Exploratory Chemistry toward the Identification of a New Class of Multidrug Resistance Reverters Inspired by Pervilleine and Verapamil Models

作者：Elisabetta Teodori、Silvia Dei、Arlette Garnier-Suillerot、Fulvio Gualtieri、Dina Manetti、Cecilia Martelli、Maria Novella Romanelli、Serena Scapecchi、Paiwan Sudwan、Milena Salerno

DOI：10.1021/jm050542x

日期：2005.11.1

On the basis of the present knowledge of the substrate recognition site of ABC transporter proteins and inspired by the structures of verapamil and pervilleine A, a new class of Pgp-mediated multidrug resistance (MDR) reverters has been designed and synthesized.
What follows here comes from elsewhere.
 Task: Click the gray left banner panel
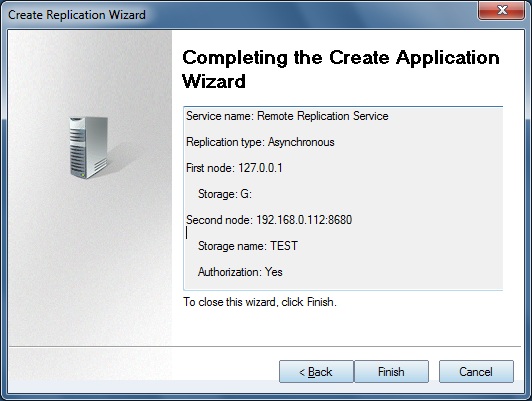90,188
The new compounds are flexible molecules carrying one or two basic nitrogen atoms flanked, at properly modulated distance, by two aromatic moieties. Most of the molecules studied possess MDR inhibitory activity on anthracycline-resistant erythroleukemia K 562 cells, showing a potency that is higher than that of the reference compound verapamil and, in a few cases (7, 12, 13, 17, 20, 22, 28), is in the high nanomolar range. These compounds may be useful leads to develop new MDR reverting agents. In fact, the chemical structure of the class is fairly simple and can be implemented in a variety of ways that will allow the synthesis of new compounds that might be useful leads for the development of drugs to control Pgp-dependent MDR.